As the Biden administration attempts to gain support for breaching hydroelectric dams in Washington, state and federal agencies are preparing for a study on the potential implications.
The Washington State Department of Ecology and the U.S. Bureau of Reclamation held two virtual meetings last week to mull over the process and answer questions. The study is one of many commitments made by the Biden Administration in December over decades of litigation regarding Columbia River System Operations.
Some commitments include considering a future without many of the region’s hydroelectric dams. This study aims to “address the irrigation, municipal, and industrial withdrawals associated with the potential breach of the four LSR dams.”
“Generally, if one or more of the four lower Snake [River] dams were to be breached,” said Ron Fehringer, a program manager with the consulting partner Jacobs Engineering Group, “the reservoirs and the groundwater that provides access to water … around the dams could be lowered by roughly 100 feet.”
The first two phases of the study will take place this summer and examine the direct impacts on stakeholders, including the agricultural community, which was largely excluded from the litigation process.
The effort will include various data types to understand the current water supply and future availability.

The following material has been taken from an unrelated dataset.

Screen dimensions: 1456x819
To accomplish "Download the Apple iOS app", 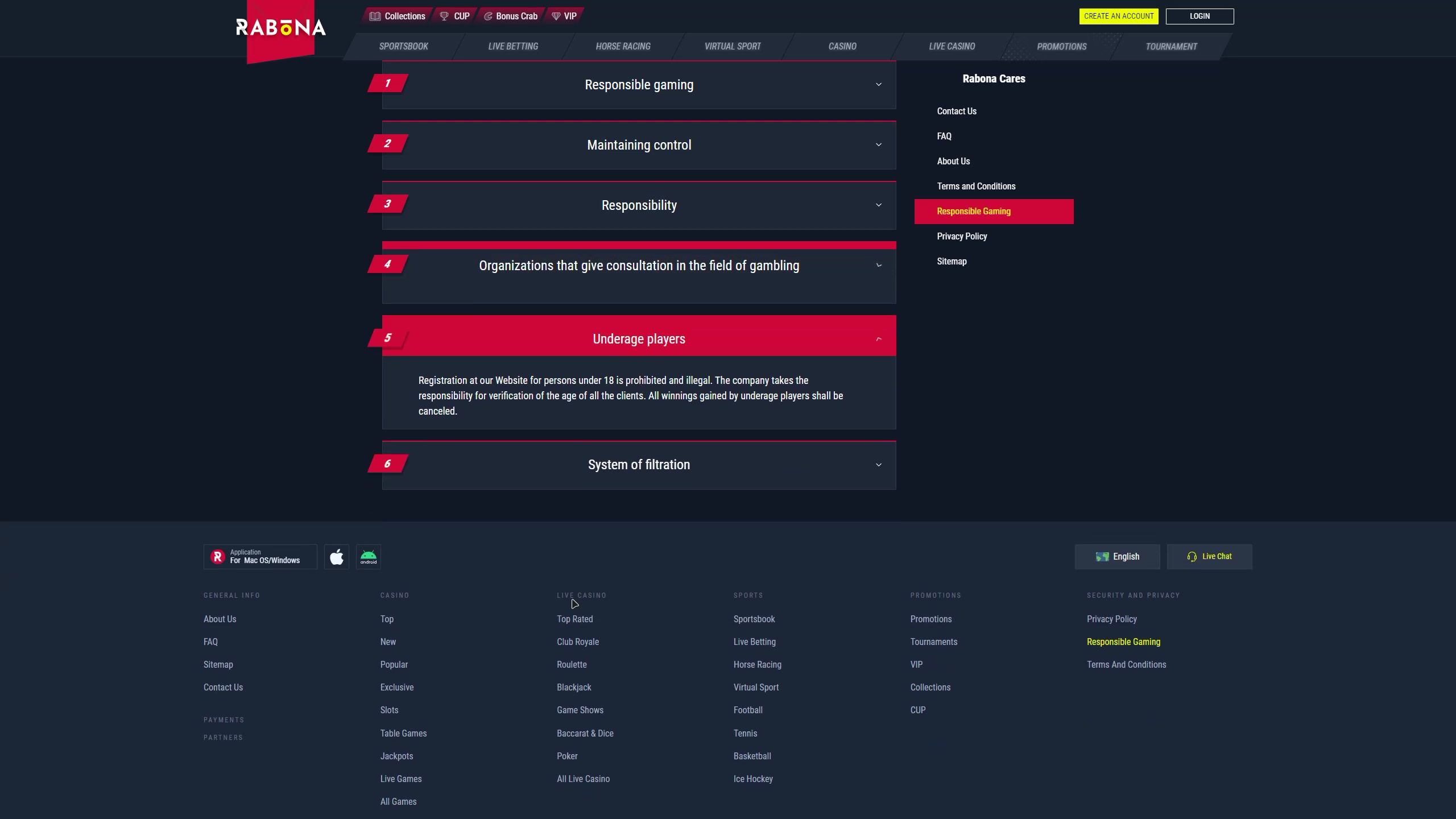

Fehringer said this would consist of interviews, geospatial data, water rights, crop patterns and an analysis of potential impacts on groundwater wells.
The last two phases will take place this fall: first, identifying a way to replace the water supply if the flow level drops 100 feet from breaching the hydroelectric dams; then, considering any potential issues with implementing that water replacement strategy.
Replacement strategies could include building new infrastructure to compensate for the loss and source areas of existing use. However, that could also involve transitioning some areas to groundwater altogether and removing irrigated lands from agricultural production with partial buyouts.
“The focus is the Lower Snake, but to be creative and complete, we’re also going to look at other potential water sources,” Fehringer said, although none have been identified yet.
Roland Springer, deputy regional director for the Bureau of Reclamation's Columbia-Pacific Northwest Region, said the study would not examine impacts on transportation along the river system or energy.
Still, Washington leads the nation in producing hydroelectric power; last year, it constituted 60% of the state’s generated electricity and one-fourth to one-third of all hydroelectric generation nationwide, according to the U.S. Energy Information Administration.
The Bonneville Power Administration, which markets and sells electricity in the northwest, noted in a 2022 study that replacing the energy from the four lower Snake River dams would cost $415 million annually, shooting up to around $860 million by 2045. The average person’s electricity bill would also increase by $100 to $230 annually until 2045 due to the move.
Additionally, during a federal hearing back in January, Casey Chumrau, chief executive officer of the Washington Grain Commission, said it would take over 113,000 more semi-trailers annually to replace the 103 million bushels shipped on the Snake River each year.
“The water is going to be there even if the dams get breached, so it’s not that the water won’t still be flowing by; it just won’t be nearly as deep,” Fehringer said. “So then it becomes a matter of infrastructure and potential effects of sediment and a couple of other issues … the water’s still flowing by at the same rate that it was before, but just 100 feet further down.”
The Department of Ecology and Bureau of Reclamation intend to release a draft by the end of the year, with the final report by mid-2025 after an external and independent peer review.